一般小学生
まとめ
- 血液中から不要な老廃物や余分な水分をこし取り、尿をつくる排出器官。
- 背中側の腰より少し高い位置に左右一対あり、ソラマメのような形をしている。
- 体内の水分量や塩分濃度を一定に保つ「恒常性(ホメオスタシス)」の維持に不可欠な役割を担う。
解説
腎臓は、血液をろ過して体内の環境を整える重要な臓器です。心臓から送り出された血液の約4分の1が腎臓に流れ込み、そこで老廃物や過剰な塩分が取り除かれます。内部には「ネフロン(腎単位)」と呼ばれる微細な構造が左右合わせて約200万個存在し、毛細血管が集まった「糸球体」で血液をろ過して原尿を作ります。その後、「尿細管」を通過する過程で、体に必要な水分や電解質、グルコースなどが再び血液中に取り込まれる「再吸収」が行われます。
この精密なプロセスを経て、最終的な尿が生成されます。また、腎臓は単なる排泄器官ではなく、血圧の調整に関わるレニンの分泌や、赤血球の産生を促すエリスロポエチンの放出など、内分泌機能も有しています。全身の細胞で生じた不要物を肺や皮膚とともに体外へ出す排出系の中心として、生命維持に不可欠な機能を果たしています。
小学生のみなさんへ
腎臓は、みんなの背中側に左右一つずつある、ソラマメのような形をした大切な臓器です。大きさはだいたい10センチくらいで、血液の中にある「いらないもの」や「多すぎる水分」をこし取って、おしっこを作る仕事をしています。

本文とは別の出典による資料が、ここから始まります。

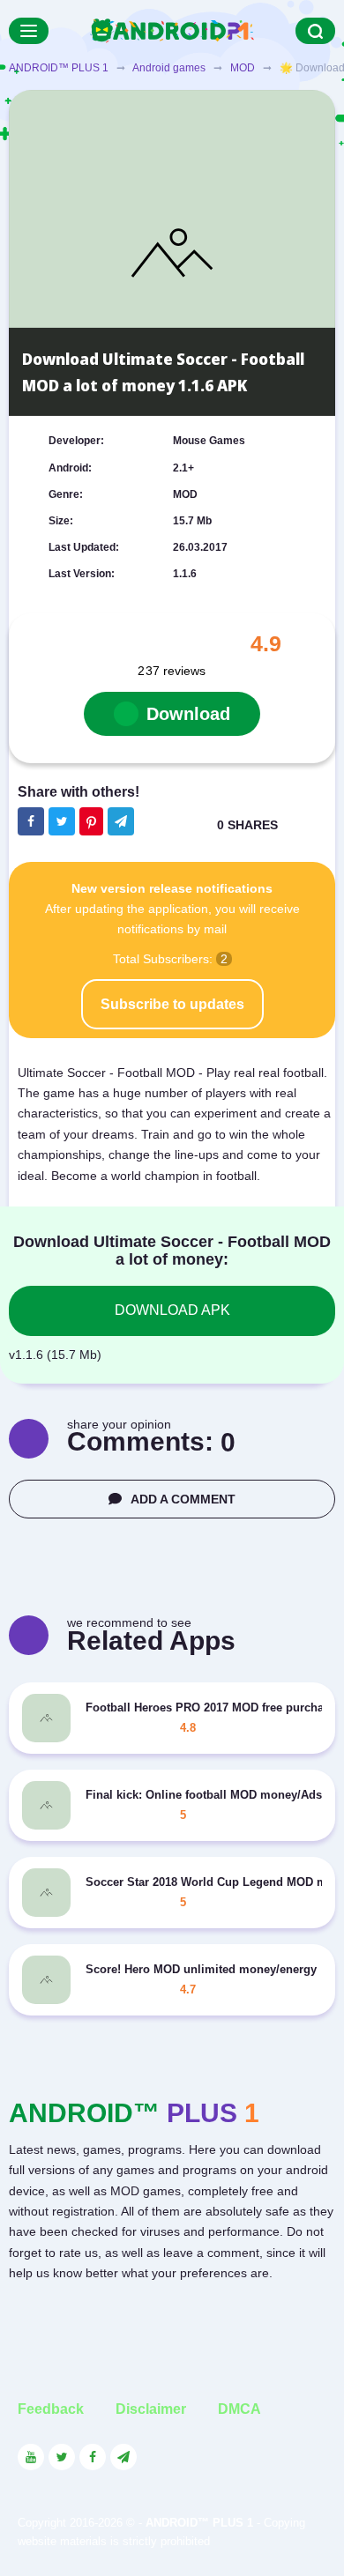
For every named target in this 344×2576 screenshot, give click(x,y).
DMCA (239, 2409)
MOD (242, 68)
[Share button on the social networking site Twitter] (62, 821)
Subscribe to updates (172, 1004)
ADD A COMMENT (183, 1499)
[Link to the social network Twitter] (62, 2457)
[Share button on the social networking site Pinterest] (91, 821)
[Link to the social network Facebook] (92, 2457)
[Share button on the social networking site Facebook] (31, 821)
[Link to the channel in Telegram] (123, 2457)
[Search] (315, 31)
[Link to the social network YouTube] (31, 2457)
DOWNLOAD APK (172, 1310)
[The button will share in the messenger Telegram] (121, 821)
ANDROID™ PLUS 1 (58, 68)
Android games (169, 68)
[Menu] (29, 31)
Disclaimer (151, 2409)
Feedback (51, 2409)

心臓から送られてきた血液は、腎臓を通ることで、まるでフィルターを通したようにきれいになります。もし腎臓が働かなくなると、体の中にゴミがたまって病気になってしまいます。また、体の中の水分や塩分のバランスをちょうどよく保つ役割も持っています。
ルラスタコラム
腎臓はとても働き者で、1日にドラム缶1本分くらいの血液をチェックしています。でも、おしっこになるのはその中のほんの少しだけ。ほとんどの水分は「まだ使える!」と判断されて、また体の中に戻っていくんですよ。